Type III secretion systems translocate effector proteins from the bacterium directly into the mammalian host target cell. Genes of a type III system are present in the KIM chromosome, but they are more closely related to the
Salmonella genes located on island SPI2 than to the
Yersinia enterocolitica chromosomal locus. Not all of the
Salmonella genes in this group are represented in KIM. The SsaJ homolog, a lipoprotein, is disrupted by a frame shift in KIM but is intact in CO92. The type III gene complement in KIM suggests that all of the essential components are complete for secretion but not translocation. A functional type III system is encoded by the
ysc genes on plasmid pCD1 in KIM, as previously described (
38). Of the 22 ORFs in the chromosomally encoded locus, only 6 are significantly similar to proteins of the plasmid system. These are orthologs of SsaRSTU/YscRSTU, which form an inner membrane complex, and also YscN, a cytoplasmic ATPase, and YscC/SepC, the outer membrane component.
We examined the genome for potential adhesins that could be important for virulence or maintenance in the flea vector. There is a
tadABCDEFG locus in
Y. pestis KIM, as previously described for strain CO92 (
23). As this locus may be an accessory for secretion and assembly of fibers that could function in biofilm formation (
3), we examined the ca. 6 kb upstream of this locus for similarities to a secretin-like protein or to pilins. Although there is homology to a secretin, this ORF is split in strain KIM and, interestingly, is absent in strain CO92 and hence is unlikely to be functional in either strain of
Y. pestis.
There are two ORFs (in addition to the previously reported disrupted
invA) that could encode large proteins (1,050 and 3,013 aa) with significant similarity to invasin of
Yersinia pseudotuberculosis and
Y. enterocolitica. Two unlinked tandem pairs of potential proteins have weak similarity to YadA of the enteropathogenic yersiniae, and at least one of each pair has a potentially cleavable signal sequence and could be surface located. Two homologs of Ail of the enteropathogenic yersiniae are present in the
Y. pestis KIM chromosome.

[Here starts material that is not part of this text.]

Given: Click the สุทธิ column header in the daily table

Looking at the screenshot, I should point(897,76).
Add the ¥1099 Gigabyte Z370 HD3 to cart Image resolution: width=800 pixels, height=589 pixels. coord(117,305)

There are at least 10 predicted proteins that resemble autotransporters in strain KIM. An additional autotransporter-like protein, homologous to YapB in strain CO92, is truncated and hence may not be functional in
Y. pestis KIM. Both
Y. pestis strains have two large (3,295 and 2,579 aa in strain KIM) predicted surface proteins with similarities to hemagglutinins and hemolysins. Two additional ORFs encode proteins with similarity to known or putative adhesins in
E. coli O157:H7. One of these is more similar to the Iha adhesin (
45) (54% identical over 686 aa) than it is to its closest counterpart in strain CO92 (34% identical over 683 aa). The
rscBAC locus that affects systemic dissemination of
Y. enterocolitica (
31) is present in
Y. pestis KIM, but the predicted RscA homologue, similar to that of
Haemophilus influenzae HmwA, is encoded by a broken ORF. This might have the effect of enhancing the disseminative character of
Y. pestis KIM, in analogy with the effect of deletion of RscA in
Y. enterocolitica. Interestingly,
rscA is intact in
Y. pestis CO92.
(vi) Gene regulation. Among the gene expression regulatory systems in KIM, the absence of SoxRS was surprising.

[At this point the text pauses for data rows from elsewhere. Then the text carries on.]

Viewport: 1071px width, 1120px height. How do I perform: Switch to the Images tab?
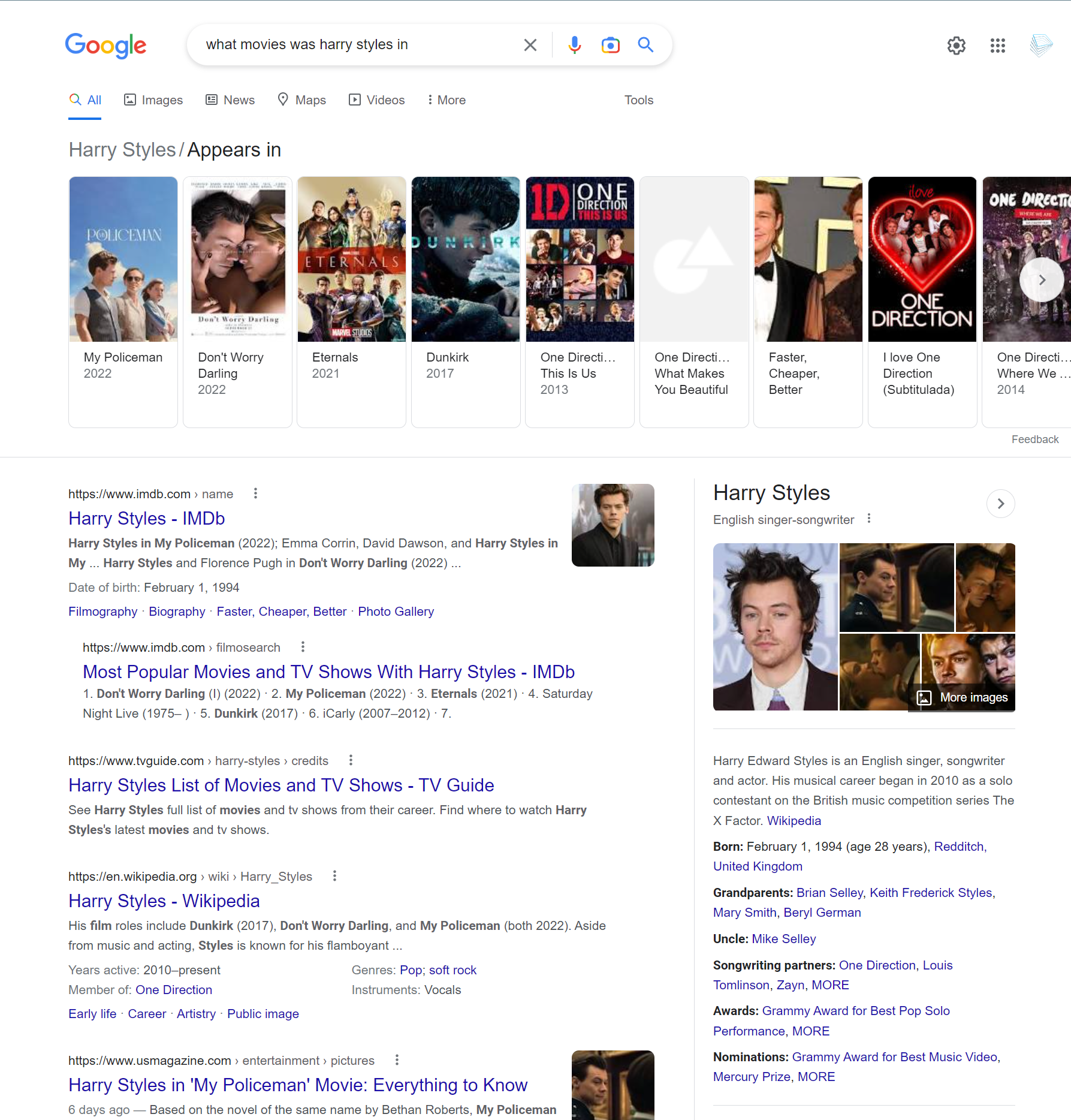coord(153,100)
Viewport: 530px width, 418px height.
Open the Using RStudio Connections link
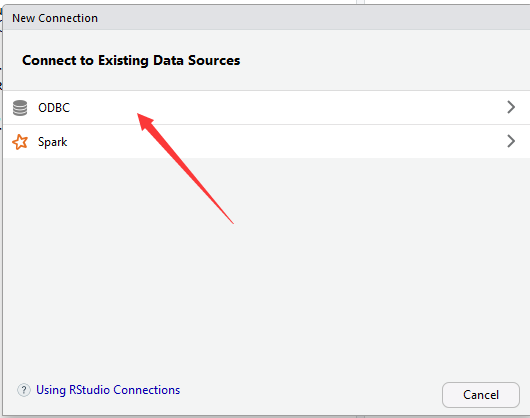click(x=108, y=390)
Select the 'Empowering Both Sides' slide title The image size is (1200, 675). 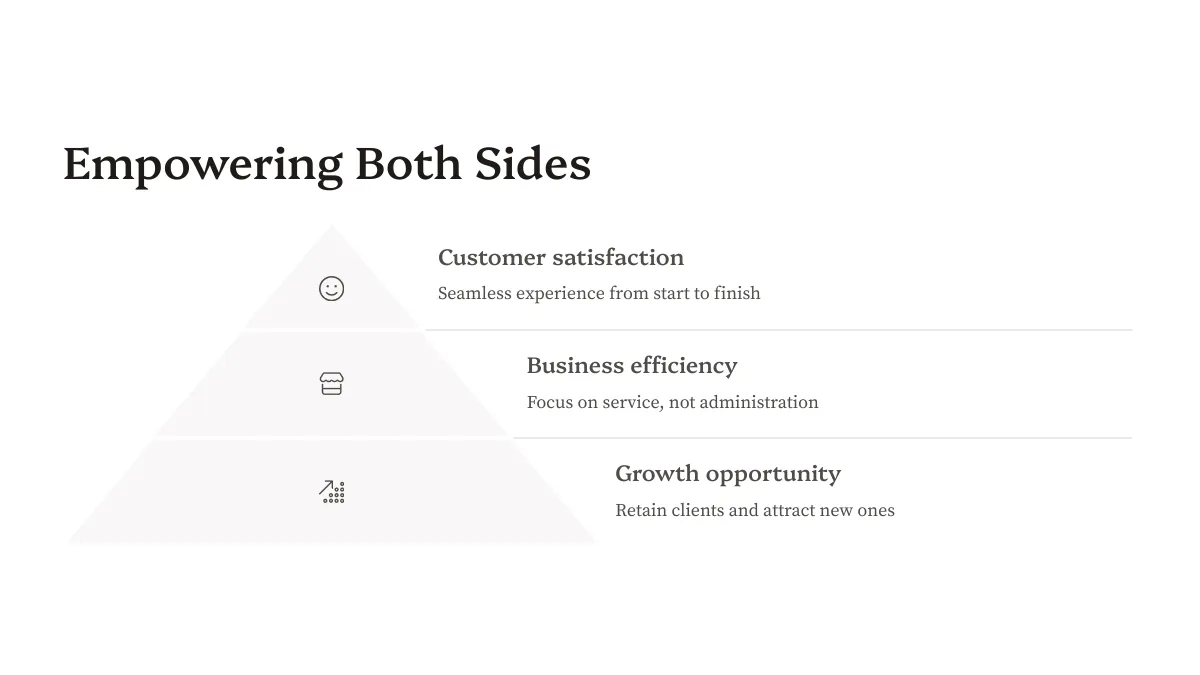pyautogui.click(x=327, y=165)
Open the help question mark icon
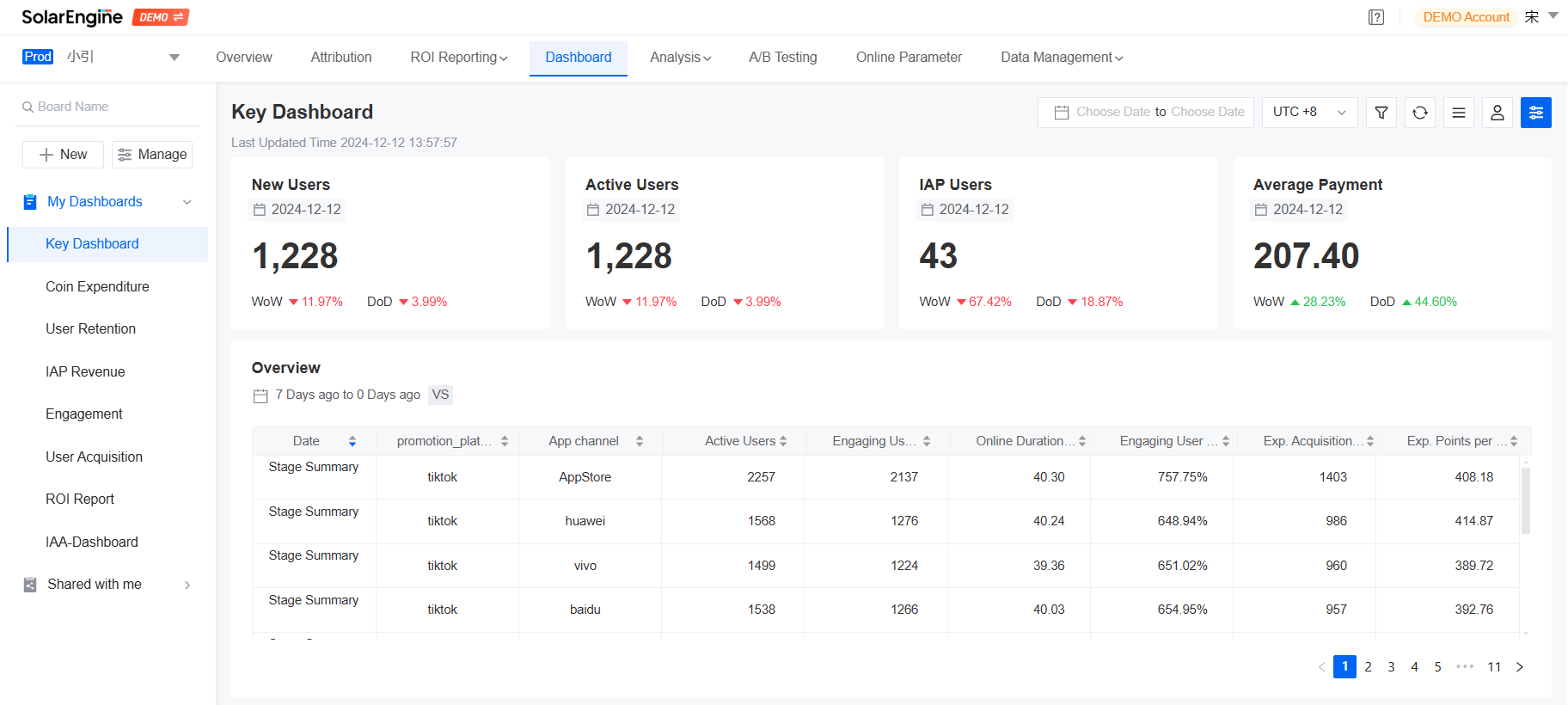 point(1376,17)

Y. pestis survives phagocytosis by macrophages in vitro and certainly encounters oxidative and nitric oxide stress, two of the host's most effective defenses. SoxRS play a central role in the ability of
E. coli to survive and adapt to various adverse conditions. SoxR is the redox-sensing activator of SoxS, which is a global regulator of several response genes, including Mn-superoxide dismutase. However,
soxS mutants in
Salmonella enterica serovar Typhimurium were neither attenuated for virulence in mice nor displayed increased sensitivity to macrophage killing (
10,
12,
46). KIM does possess
oxyRS, the regulator of a second set of stress response genes which include
katG, encoding a catalase or peroxidase, also present in KIM.
This account presents the most unexpected and important features of the KIM genome and its features relative to CO92 and E. coli. While it is by no means a complete analysis of the genome contents, it should provide the foundation for many future experiments aimed at fully characterizing the pathogenicity and lifestyle of Y. pestis.